Ноябрьское солнце спускалось все ниже, синие тени домов пересекали набережную, вверху, на горе, розовым костром горел, освещенный косыми лучами, выстроенный на черном пустыре, высокий и узкий, как доска, пятиэтажный дом. В те годы таких пожарищ с обуглившимися стенами полуразрушенных домов, с терриконами таинственного мусора и глубокими ямами, наполненными зеленой стоячей водой, в Константинополе было много. Говорили, что из суеверия турки не любили строиться на местах бывших пожарищ.

Меня охватило странное ощущение нереальности и призрачности окружающего мира. Не связанные друг с другом, отрывочные мысли рождались в голове. Я пытался сосредоточиться и не мог. Каждое новое мгновение целиком овладевало мною, я жил только им, только тем, что в данную минуту видели мои глаза. В мозгу отпечатывались один за другим случайные образы. Широкий каменный порог с глубокой выемкой посередине, как будто раздавленный окованной железом дверью, заменялся новым образом: пальма, разметавшая ветки над гребнем стены, усыпанной битым стеклом; черная фигура женщины, глаза, сверкнувшие сквозь сетку чадры; груда мусора, сваленная прямо посередине улицы, и на самой вершине груды — погнутая труба сломанного граммофона; солнечный луч, загоревшийся в окне под самой крышей. Я не помню, как после долгого подъема в гору я вышел на большой черный пустырь. Со всех сторон поднимались обуглившиеся скелеты домов, разрушенные стены оскалили на фоне уже темнеющего неба каменные клыки. Далеко внизу, светлее сумрачных берегов, отражая темно-розовые облака, лежал стеклянный Босфор. Посередине рейда стоял английский дредноут, по самую палубу ушедший в неподвижную воду. На востоке, на азиатском берегу, чернели кипарисы скутарийского кладбища, сливаясь с холодным небом. Над черной необрушившейся стеной показался тонкий серп молодого месяца.

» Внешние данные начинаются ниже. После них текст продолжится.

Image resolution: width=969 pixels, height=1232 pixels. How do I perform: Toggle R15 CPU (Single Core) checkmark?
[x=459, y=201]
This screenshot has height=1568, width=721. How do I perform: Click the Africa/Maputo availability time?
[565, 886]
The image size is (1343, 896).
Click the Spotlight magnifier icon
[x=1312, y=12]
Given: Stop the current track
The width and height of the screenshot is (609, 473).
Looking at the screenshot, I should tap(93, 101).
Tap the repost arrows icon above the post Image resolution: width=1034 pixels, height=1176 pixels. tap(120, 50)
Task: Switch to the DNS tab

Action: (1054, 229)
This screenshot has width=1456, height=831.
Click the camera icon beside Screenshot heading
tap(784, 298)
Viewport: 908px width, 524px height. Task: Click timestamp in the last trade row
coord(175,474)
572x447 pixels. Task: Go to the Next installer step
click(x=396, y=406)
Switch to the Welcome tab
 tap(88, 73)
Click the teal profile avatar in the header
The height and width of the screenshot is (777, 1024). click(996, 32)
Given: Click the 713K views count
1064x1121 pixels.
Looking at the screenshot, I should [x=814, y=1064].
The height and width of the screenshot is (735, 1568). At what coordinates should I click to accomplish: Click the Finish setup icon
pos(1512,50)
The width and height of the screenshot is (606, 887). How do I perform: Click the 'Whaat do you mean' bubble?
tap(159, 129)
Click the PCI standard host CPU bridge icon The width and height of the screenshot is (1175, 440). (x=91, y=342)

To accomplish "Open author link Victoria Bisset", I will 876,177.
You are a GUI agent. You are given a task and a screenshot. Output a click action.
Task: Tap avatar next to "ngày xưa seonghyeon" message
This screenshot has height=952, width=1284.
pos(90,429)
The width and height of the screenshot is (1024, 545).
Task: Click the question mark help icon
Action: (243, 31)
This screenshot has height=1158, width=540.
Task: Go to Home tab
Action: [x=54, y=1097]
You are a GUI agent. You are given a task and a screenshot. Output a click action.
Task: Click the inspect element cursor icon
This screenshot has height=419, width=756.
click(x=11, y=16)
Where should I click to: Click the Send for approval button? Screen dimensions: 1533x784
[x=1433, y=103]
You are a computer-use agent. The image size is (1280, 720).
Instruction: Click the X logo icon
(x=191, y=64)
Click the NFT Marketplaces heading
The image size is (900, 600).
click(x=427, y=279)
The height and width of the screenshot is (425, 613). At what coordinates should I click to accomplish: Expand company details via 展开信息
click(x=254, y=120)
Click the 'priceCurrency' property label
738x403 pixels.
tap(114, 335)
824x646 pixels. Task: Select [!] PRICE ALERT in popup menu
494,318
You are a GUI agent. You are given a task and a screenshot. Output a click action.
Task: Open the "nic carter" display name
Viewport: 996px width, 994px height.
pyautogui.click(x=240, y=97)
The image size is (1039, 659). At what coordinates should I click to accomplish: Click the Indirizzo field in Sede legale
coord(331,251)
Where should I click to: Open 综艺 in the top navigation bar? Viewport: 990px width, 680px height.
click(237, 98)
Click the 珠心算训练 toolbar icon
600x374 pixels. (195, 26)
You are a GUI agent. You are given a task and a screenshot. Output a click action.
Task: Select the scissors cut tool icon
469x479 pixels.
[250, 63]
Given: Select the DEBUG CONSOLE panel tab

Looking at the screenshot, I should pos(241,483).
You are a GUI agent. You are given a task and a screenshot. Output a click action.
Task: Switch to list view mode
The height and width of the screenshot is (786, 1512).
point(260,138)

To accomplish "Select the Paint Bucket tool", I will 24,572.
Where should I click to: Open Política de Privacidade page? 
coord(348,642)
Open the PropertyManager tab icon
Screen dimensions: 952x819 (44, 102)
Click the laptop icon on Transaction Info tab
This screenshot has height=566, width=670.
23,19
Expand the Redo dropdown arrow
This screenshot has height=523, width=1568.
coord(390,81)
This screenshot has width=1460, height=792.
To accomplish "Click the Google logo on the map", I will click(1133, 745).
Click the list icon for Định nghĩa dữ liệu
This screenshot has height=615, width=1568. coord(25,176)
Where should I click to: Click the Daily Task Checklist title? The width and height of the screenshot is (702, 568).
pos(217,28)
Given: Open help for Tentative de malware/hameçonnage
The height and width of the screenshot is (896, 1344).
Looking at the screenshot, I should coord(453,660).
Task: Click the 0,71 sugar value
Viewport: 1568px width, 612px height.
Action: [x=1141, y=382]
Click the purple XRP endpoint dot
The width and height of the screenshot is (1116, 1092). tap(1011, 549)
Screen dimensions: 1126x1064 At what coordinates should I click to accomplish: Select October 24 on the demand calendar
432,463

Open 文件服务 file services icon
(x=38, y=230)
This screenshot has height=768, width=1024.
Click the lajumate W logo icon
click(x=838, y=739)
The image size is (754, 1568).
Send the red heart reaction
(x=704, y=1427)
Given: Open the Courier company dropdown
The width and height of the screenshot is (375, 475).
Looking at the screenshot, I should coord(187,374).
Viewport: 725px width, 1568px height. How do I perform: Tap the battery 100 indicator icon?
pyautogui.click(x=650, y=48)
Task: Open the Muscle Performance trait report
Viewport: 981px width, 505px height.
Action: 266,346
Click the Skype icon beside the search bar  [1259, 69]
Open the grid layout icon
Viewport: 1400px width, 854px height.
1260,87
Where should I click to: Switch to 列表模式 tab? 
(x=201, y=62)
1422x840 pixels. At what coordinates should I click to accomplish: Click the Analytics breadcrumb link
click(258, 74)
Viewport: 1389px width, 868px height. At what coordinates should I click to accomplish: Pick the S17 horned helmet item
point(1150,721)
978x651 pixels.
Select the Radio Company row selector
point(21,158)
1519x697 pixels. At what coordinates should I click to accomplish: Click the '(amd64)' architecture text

Я присел отдохнуть на груду каменных плит. Вдалеке, внизу, зажглись огни большого города, рассыпанные, как горошины по полу. Оттуда, из глубины, доносился ко мне ровный и непрерывный гул. Я услышал за спиною шаги и, обернувшись, увидел фигуру Герша, с трудом пробиравшегося между куч мусора. Герш остановился шагах в десяти и долго смотрел на медленно угасающий Босфор. Лица его я не видел. Небольшой камень сорвался у меня из-под ноги и, шурша, скатился в яму. Лицеист повернул лицо в мою сторону, коротко блеснули стекла очков, он долго всматривался и наконец сказал:

— Это вы, Андреев? Так темно, что ничего не разберешь. Вы тоже открыли этот пустырь?